審議前に土地貸し付け内諾あった:森友学園と大阪府私学課が証言

 森友学園問題について、問題の土地取引が、国から学園側に貸し付けを決めた2015年2月10日の国有財産近畿地方審議会より前に、近畿財務局が学園側や大阪府に内諾を伝えていたことがわかった。

 『しんぶん赤旗』2017年2月26日付「森友学園問題 審議前に貸し付け内諾 籠池氏と大阪府私学課証言」が報じている。

 森友学園が大阪府に学校新設認可申請をおこなったのは2014年10月31日。大阪府私学審議会が2014年12月18日・2015年1月27日の2度にわたって審議し、2015年1月27日に大阪府私学審議会が「認可適当」答申。2015年2月10日に国有財産近畿地方審議会が国有地の10年間の貸し付けを答申した、という時系列である。

 森友学園側は籠池泰典理事長と代理人弁護士が「しんぶん赤旗」の取材に対し、近畿財務局から「このまま普通に国有財産近畿地方審議会にかければ通るでしょう」という見込みを聞いたとして、財務局の発言を事実上の内諾と判断し、学校設置認可申請をしたという。

 また大阪府私学審議会の事務局を担当する大阪府私学課も、大阪府私学審議会を前に府側と近畿財務局で打ち合わせをおこない、打ち合わせの結果「土地の賃貸が確実に履行できる見通しとなった」と「しんぶん赤旗」の取材に回答している。このことは、大阪府私学審議会の議事録で大阪府側が「土地が確実に借りられる見通し」と説明している事実とも符合する。

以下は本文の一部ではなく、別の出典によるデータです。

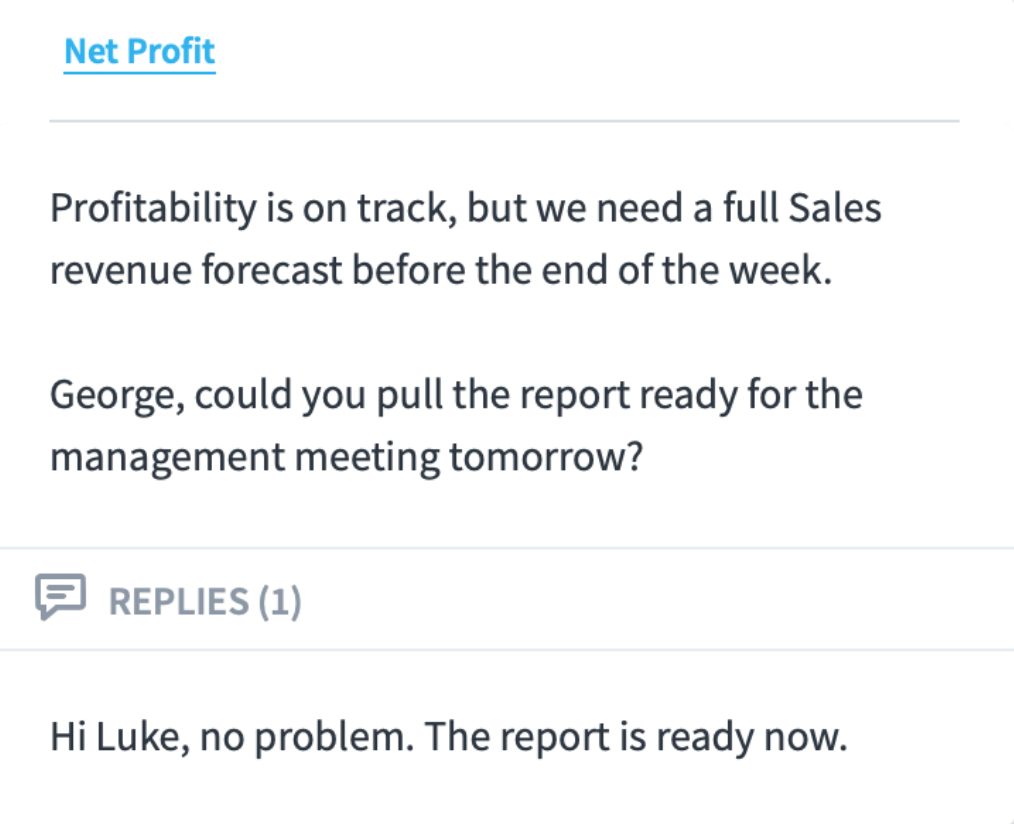Image resolution: width=1014 pixels, height=824 pixels.
Task: Click the word 'Profitability' in the comment
Action: tap(153, 209)
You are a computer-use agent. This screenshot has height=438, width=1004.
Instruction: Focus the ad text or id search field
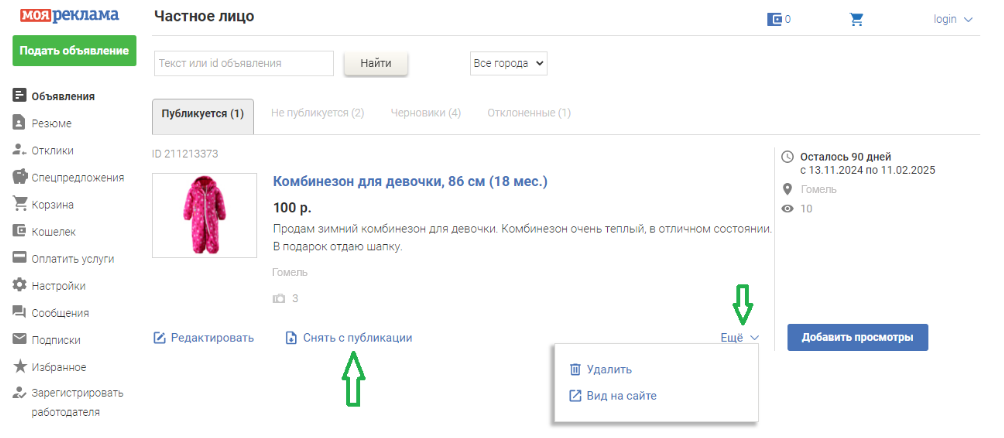click(x=243, y=63)
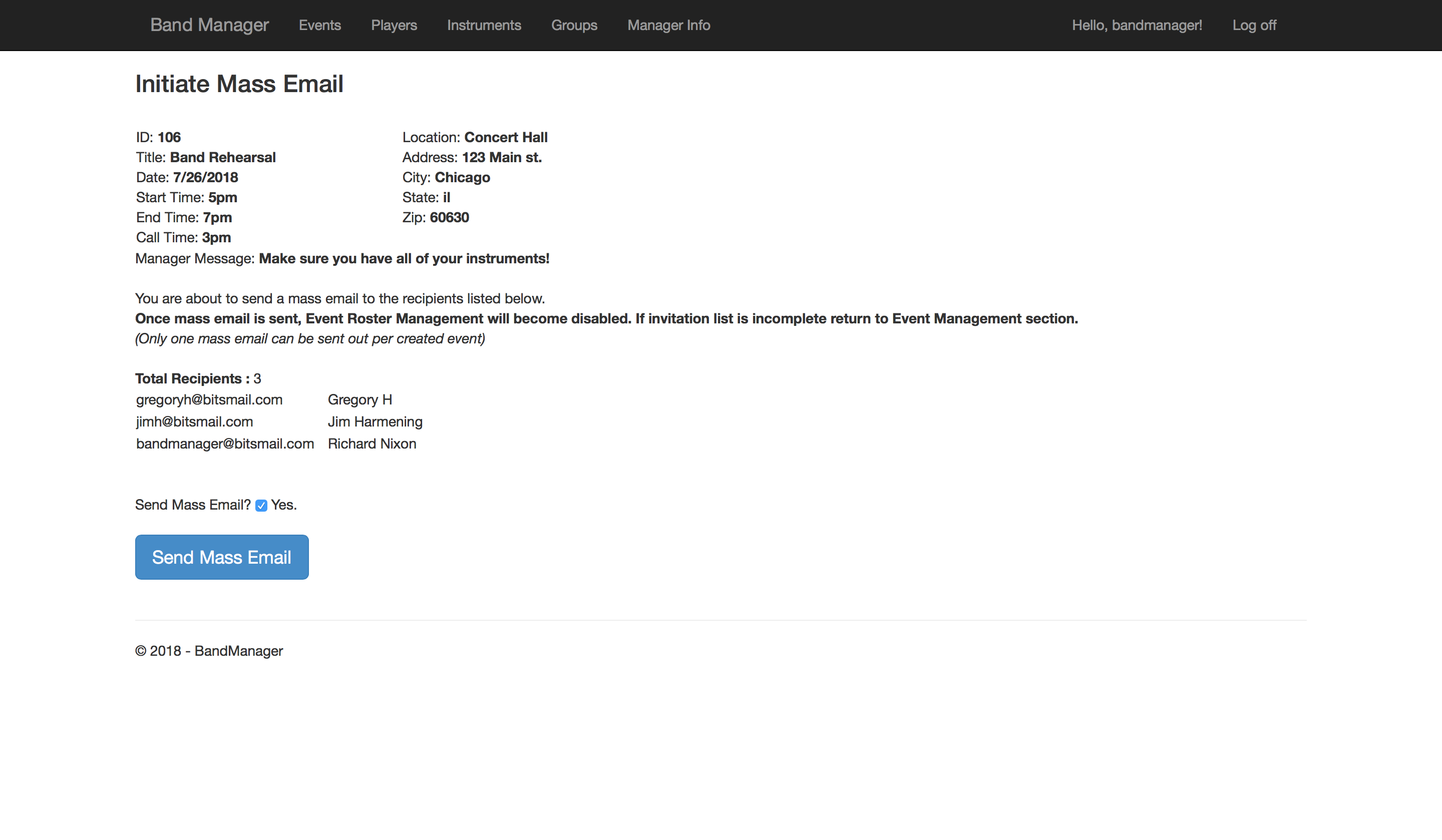This screenshot has width=1442, height=840.
Task: Open the Manager Info page
Action: coord(668,25)
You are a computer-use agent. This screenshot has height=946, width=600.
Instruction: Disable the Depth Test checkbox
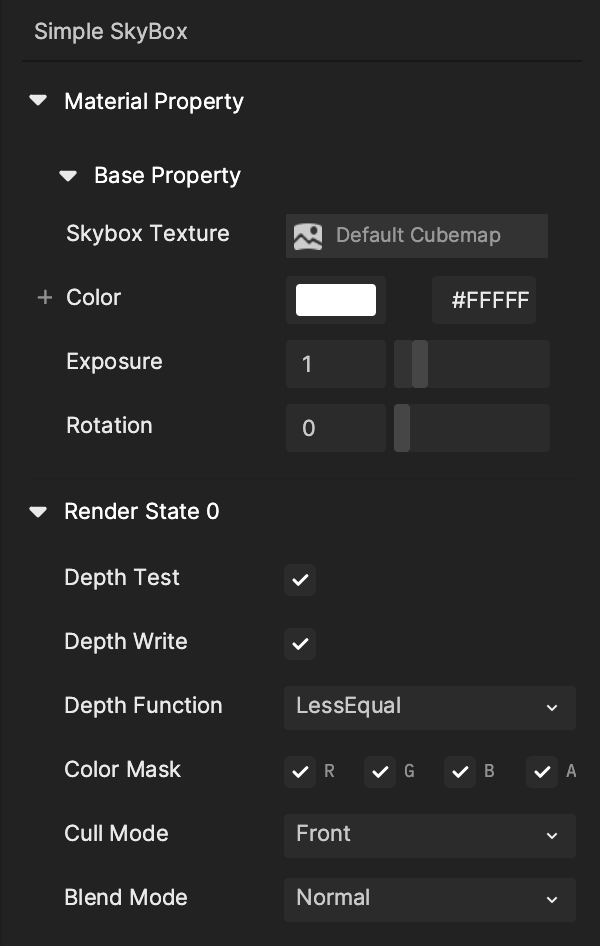click(300, 580)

 一方で財務省は「事前に内諾を伝えた事実はない」と広報室名で回答を寄せたという。

 学園側・大阪府の主張と、財務省の主張が、真っ向から食い違っていることになる。ますます疑惑が深まったということにもなっている。

 また、「工事予定のお知らせ」「掲示開始日 2014年11月6日」とする内容で現地に立てられた看板の写真が、土地の貸し付け交渉中の2014年12月の時点で、豊中市の地域情報を扱うウェブサイトに「野田町に私立小学校ができるみたい/野田中央公園の西側」として掲載されていたことが指摘された。一見すると、交渉中の段階で自分の権限が及ばないにもかかわらず、建設を前提にした看板を立てていることになり不可解ではあった。しかし学園側と大阪府の証言を元にすれば、この不可解な事実についても説明がつくことにもなる。